*** Material supplied Section Begins ***
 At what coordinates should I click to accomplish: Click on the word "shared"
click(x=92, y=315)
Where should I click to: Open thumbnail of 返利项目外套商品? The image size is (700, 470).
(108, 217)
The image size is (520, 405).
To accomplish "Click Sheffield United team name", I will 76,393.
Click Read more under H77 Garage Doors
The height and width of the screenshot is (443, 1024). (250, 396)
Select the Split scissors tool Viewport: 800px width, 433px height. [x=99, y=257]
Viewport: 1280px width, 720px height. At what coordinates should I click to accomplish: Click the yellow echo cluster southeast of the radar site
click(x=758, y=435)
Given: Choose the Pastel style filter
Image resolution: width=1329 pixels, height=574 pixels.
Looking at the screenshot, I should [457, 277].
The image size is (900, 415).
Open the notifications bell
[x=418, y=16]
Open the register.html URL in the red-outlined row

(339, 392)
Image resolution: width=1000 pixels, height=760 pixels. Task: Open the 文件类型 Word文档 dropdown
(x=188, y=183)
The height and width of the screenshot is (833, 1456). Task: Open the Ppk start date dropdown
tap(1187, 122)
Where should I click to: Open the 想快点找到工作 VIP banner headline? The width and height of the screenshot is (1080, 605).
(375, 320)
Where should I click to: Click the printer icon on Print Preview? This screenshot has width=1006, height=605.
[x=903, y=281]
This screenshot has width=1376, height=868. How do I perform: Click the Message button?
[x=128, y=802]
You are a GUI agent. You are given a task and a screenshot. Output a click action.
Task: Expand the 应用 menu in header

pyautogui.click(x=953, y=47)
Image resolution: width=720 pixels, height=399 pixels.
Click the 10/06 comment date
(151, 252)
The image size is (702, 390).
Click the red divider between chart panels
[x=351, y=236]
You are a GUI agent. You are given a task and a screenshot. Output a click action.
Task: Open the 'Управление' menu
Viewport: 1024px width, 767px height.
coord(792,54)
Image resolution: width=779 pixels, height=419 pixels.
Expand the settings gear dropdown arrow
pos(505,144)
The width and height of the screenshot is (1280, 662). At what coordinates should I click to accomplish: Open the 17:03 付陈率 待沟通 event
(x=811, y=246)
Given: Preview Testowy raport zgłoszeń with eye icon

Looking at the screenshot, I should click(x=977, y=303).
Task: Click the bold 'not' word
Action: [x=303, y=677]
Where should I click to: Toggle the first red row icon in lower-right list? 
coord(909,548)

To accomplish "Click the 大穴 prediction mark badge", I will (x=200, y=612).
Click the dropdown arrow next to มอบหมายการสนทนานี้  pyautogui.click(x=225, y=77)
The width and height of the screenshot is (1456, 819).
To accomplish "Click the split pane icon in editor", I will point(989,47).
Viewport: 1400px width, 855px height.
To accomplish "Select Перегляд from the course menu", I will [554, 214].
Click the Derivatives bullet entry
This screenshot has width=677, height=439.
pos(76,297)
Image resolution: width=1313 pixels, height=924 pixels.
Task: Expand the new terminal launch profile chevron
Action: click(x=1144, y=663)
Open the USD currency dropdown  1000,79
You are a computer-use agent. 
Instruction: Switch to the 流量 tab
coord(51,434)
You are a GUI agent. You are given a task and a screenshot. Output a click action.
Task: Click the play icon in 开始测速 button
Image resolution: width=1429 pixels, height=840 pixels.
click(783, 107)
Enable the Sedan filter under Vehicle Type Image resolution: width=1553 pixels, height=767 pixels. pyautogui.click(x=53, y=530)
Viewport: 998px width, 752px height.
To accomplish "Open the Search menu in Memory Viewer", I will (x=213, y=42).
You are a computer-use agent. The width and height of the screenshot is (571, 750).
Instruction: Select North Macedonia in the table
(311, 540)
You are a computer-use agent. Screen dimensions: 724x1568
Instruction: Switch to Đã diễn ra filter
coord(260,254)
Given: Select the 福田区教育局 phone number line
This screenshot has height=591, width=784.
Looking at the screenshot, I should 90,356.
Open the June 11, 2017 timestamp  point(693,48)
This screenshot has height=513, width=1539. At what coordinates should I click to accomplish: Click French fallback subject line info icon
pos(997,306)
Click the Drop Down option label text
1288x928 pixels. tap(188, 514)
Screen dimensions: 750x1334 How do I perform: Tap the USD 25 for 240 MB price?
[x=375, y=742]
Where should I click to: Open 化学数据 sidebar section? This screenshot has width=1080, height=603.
*** Material supplied Section Ends ***
Aim of the exercise: What is wanted is the full set of entries above, reproduced exactly.

Exercise result:
 At what coordinates should I click to accomplish: Click on the word "shared"
click(x=92, y=315)
Where should I click to: Open thumbnail of 返利项目外套商品? The image size is (700, 470).
(108, 217)
The image size is (520, 405).
To accomplish "Click Sheffield United team name", I will 76,393.
Click Read more under H77 Garage Doors
The height and width of the screenshot is (443, 1024). (250, 396)
Select the Split scissors tool Viewport: 800px width, 433px height. [x=99, y=257]
Viewport: 1280px width, 720px height. At what coordinates should I click to accomplish: Click the yellow echo cluster southeast of the radar site
click(x=758, y=435)
Given: Choose the Pastel style filter
Image resolution: width=1329 pixels, height=574 pixels.
Looking at the screenshot, I should [457, 277].
The image size is (900, 415).
Open the notifications bell
[x=418, y=16]
Open the register.html URL in the red-outlined row

(339, 392)
Image resolution: width=1000 pixels, height=760 pixels. Task: Open the 文件类型 Word文档 dropdown
(x=188, y=183)
The height and width of the screenshot is (833, 1456). Task: Open the Ppk start date dropdown
tap(1187, 122)
Where should I click to: Open the 想快点找到工作 VIP banner headline? The width and height of the screenshot is (1080, 605).
(375, 320)
Where should I click to: Click the printer icon on Print Preview? This screenshot has width=1006, height=605.
[x=903, y=281]
This screenshot has width=1376, height=868. How do I perform: Click the Message button?
[x=128, y=802]
You are a GUI agent. You are given a task and a screenshot. Output a click action.
Task: Expand the 应用 menu in header

pyautogui.click(x=953, y=47)
Image resolution: width=720 pixels, height=399 pixels.
Click the 10/06 comment date
(151, 252)
The image size is (702, 390).
Click the red divider between chart panels
[x=351, y=236]
You are a GUI agent. You are given a task and a screenshot. Output a click action.
Task: Open the 'Управление' menu
Viewport: 1024px width, 767px height.
coord(792,54)
Image resolution: width=779 pixels, height=419 pixels.
Expand the settings gear dropdown arrow
pos(505,144)
The width and height of the screenshot is (1280, 662). At what coordinates should I click to accomplish: Open the 17:03 付陈率 待沟通 event
(x=811, y=246)
Given: Preview Testowy raport zgłoszeń with eye icon

Looking at the screenshot, I should click(x=977, y=303).
Task: Click the bold 'not' word
Action: [x=303, y=677]
Where should I click to: Toggle the first red row icon in lower-right list? 
coord(909,548)

To accomplish "Click the 大穴 prediction mark badge", I will (x=200, y=612).
Click the dropdown arrow next to มอบหมายการสนทนานี้  pyautogui.click(x=225, y=77)
The width and height of the screenshot is (1456, 819).
To accomplish "Click the split pane icon in editor", I will point(989,47).
Viewport: 1400px width, 855px height.
To accomplish "Select Перегляд from the course menu", I will [554, 214].
Click the Derivatives bullet entry
This screenshot has width=677, height=439.
pos(76,297)
Image resolution: width=1313 pixels, height=924 pixels.
Task: Expand the new terminal launch profile chevron
Action: click(x=1144, y=663)
Open the USD currency dropdown  1000,79
You are a computer-use agent. 
Instruction: Switch to the 流量 tab
coord(51,434)
You are a GUI agent. You are given a task and a screenshot. Output a click action.
Task: Click the play icon in 开始测速 button
Image resolution: width=1429 pixels, height=840 pixels.
click(783, 107)
Enable the Sedan filter under Vehicle Type Image resolution: width=1553 pixels, height=767 pixels. pyautogui.click(x=53, y=530)
Viewport: 998px width, 752px height.
To accomplish "Open the Search menu in Memory Viewer", I will (x=213, y=42).
You are a computer-use agent. The width and height of the screenshot is (571, 750).
Instruction: Select North Macedonia in the table
(311, 540)
You are a computer-use agent. Screen dimensions: 724x1568
Instruction: Switch to Đã diễn ra filter
coord(260,254)
Given: Select the 福田区教育局 phone number line
This screenshot has height=591, width=784.
Looking at the screenshot, I should 90,356.
Open the June 11, 2017 timestamp  point(693,48)
This screenshot has height=513, width=1539. At what coordinates should I click to accomplish: Click French fallback subject line info icon
pos(997,306)
Click the Drop Down option label text
1288x928 pixels. tap(188, 514)
Screen dimensions: 750x1334 How do I perform: Tap the USD 25 for 240 MB price?
[x=375, y=742]
Where should I click to: Open 化学数据 sidebar section? This screenshot has width=1080, height=603.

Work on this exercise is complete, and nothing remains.